● PAGE
# sexing tegus



## nivek5225 (Aug 25, 2008)

Is it possible to tell a male from a female when tegus are still babies, or only when they get older?


----------



## PuffDragon (Aug 25, 2008)

The only way to sex a tegu when it is a baby is by having it probed. Even still it is only about 90% accurate. You can visually sex them around 25 inches or so.


----------



## pistolpete (Aug 26, 2008)

I haven't been doing this for long, but while talking with the guy from reptileguru, he said you can sex small tegus by looking for a cluster of odd-shaped scales by the vent, the ones with a cluster are males. I wasn't too sure about this because everywhere I read said they have to be probed, or 20+ inches to sex. This is just something I heard so can anyone give some more insight on that theory.


----------



## VARNYARD (Aug 26, 2008)

pistolpete said:


> I haven't been doing this for long, but while talking with the guy from reptileguru, he said you can sex small tegus by looking for a cluster of odd-shaped scales by the vent, the ones with a cluster are males. I wasn't too sure about this because everywhere I read said they have to be probed, or 20+ inches to sex. This is just something I heard so can anyone give some more insight on that theory.



I think he has them mixed up with ackies, tegus do not have clusters.


----------



## pistolpete (Aug 26, 2008)

thanks for clarifying that up, because I looked at the underside with him and I didn't see any clusters, but I might be blind. He said it was a male.


----------

● WORK INSTRUCTIONS
#1 According to the tegu thread, at about what length can tegus be sexed by sight?
#2 Based on the tegu thread, does each of these statements agree with it? (a) Probing a baby tegu to find its sex is about 90% accurate. (b) VARNYARD says tegus have clusters of scales near the vent. (c) pistolpete saw clusters when checking the underside.
#3 Write out the part of the tegu thread from "Is it possible" to "inches or so.", changing "probed" to "examined".

● Lines on where targets appear
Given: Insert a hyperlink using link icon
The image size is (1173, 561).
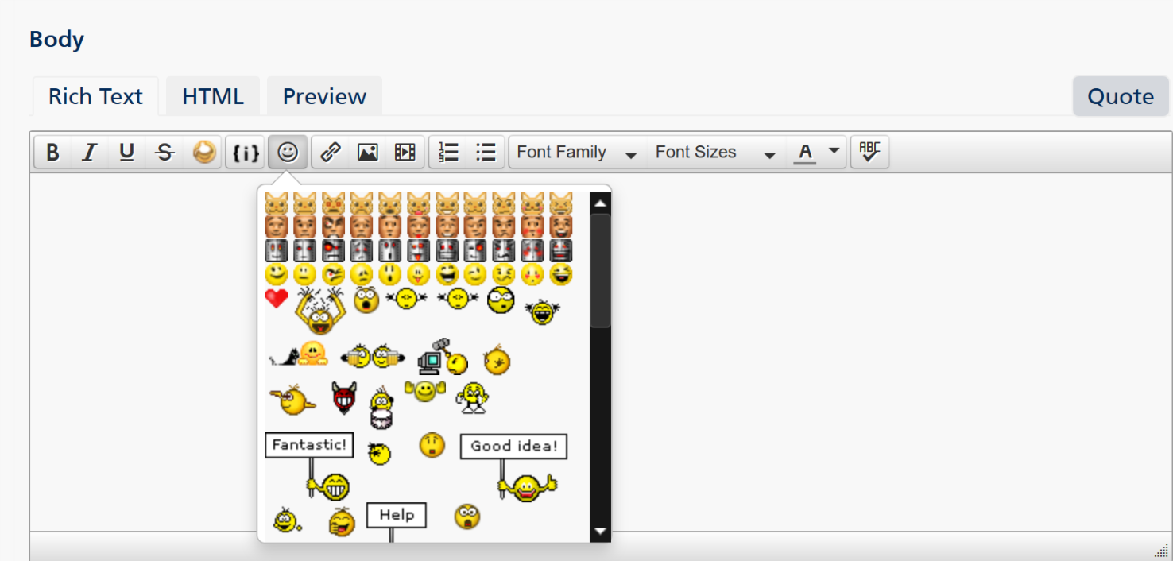Looking at the screenshot, I should tap(331, 153).
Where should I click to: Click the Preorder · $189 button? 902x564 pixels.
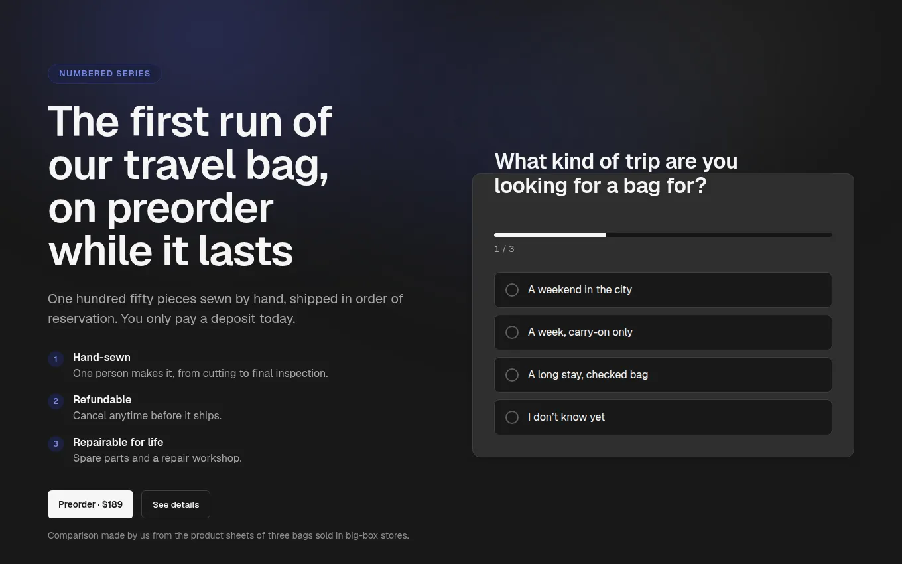pyautogui.click(x=90, y=504)
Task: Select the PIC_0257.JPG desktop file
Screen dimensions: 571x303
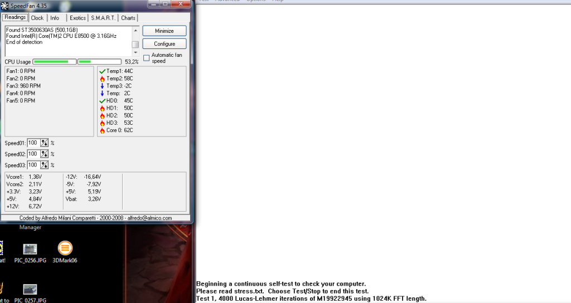Action: (x=30, y=289)
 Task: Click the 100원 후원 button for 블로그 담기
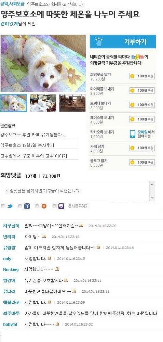click(142, 162)
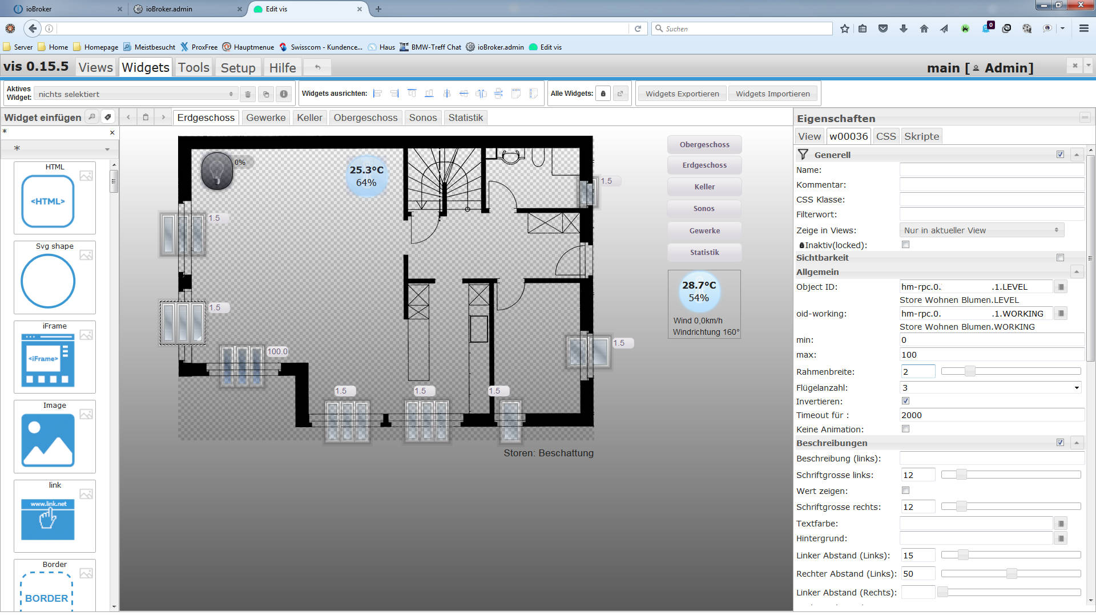Open the Tools menu
Screen dimensions: 1096x616
194,67
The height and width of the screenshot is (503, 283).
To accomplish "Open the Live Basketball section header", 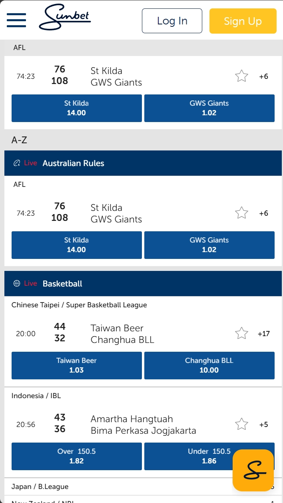I will point(62,284).
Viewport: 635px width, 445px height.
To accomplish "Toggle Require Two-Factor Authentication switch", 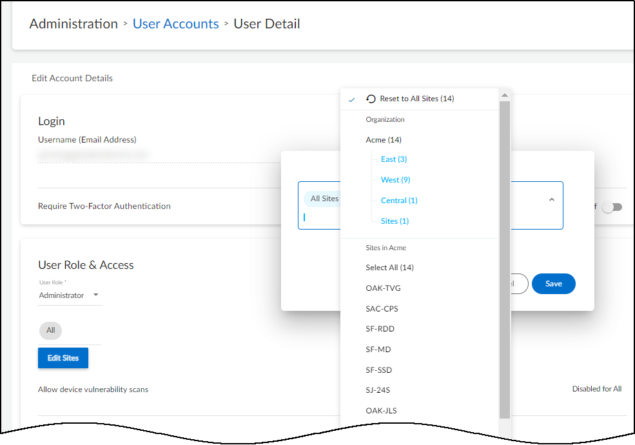I will [x=612, y=207].
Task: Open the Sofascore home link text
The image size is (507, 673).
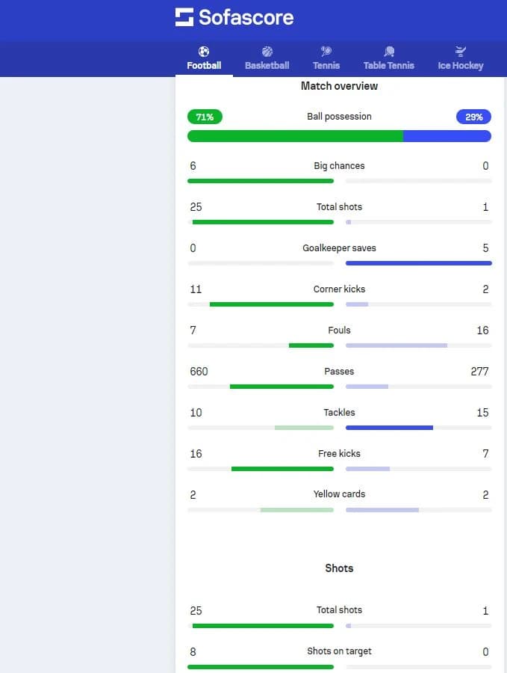Action: coord(246,18)
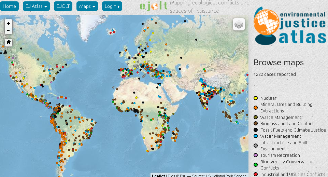
Task: Click the EJOLT logo in header
Action: click(154, 6)
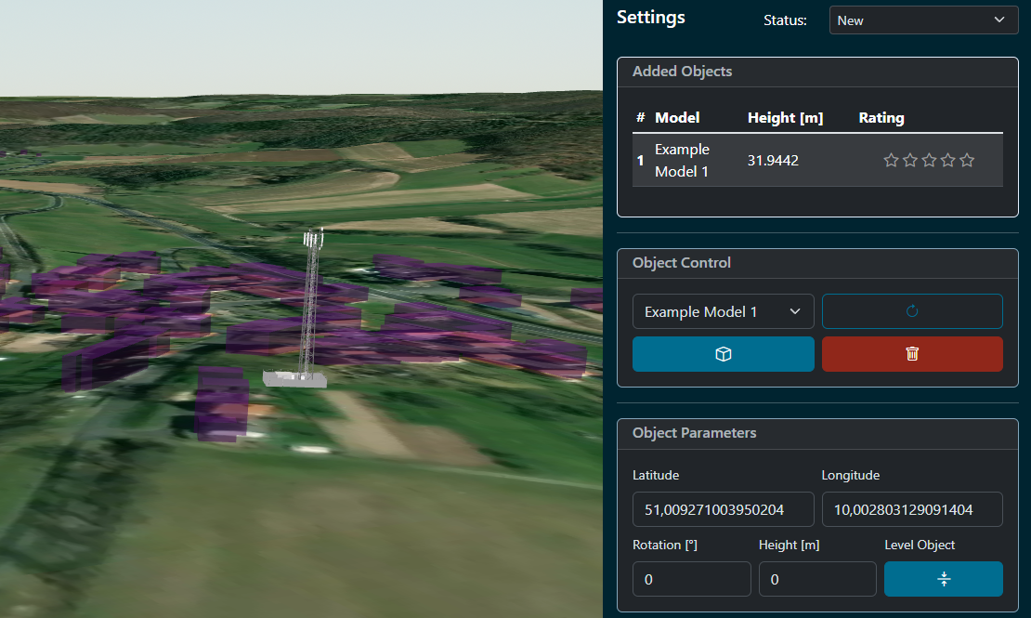
Task: Click the blue cube add-object button
Action: point(723,354)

● ANSWERS PROVIDED
#1 Around 25 inches.

#2
(a) Yes: "Even still it is only about 90% accurate."
(b) No: "tegus do not have clusters."
(c) No: "I didn't see any clusters"

#3
Is it possible to tell a male from a female when tegus are still babies, or only when they get older?


----------



## PuffDragon (Aug 25, 2008)

The only way to sex a tegu when it is a baby is by having it examined. Even still it is only about 90% accurate. You can visually sex them around 25 inches or so.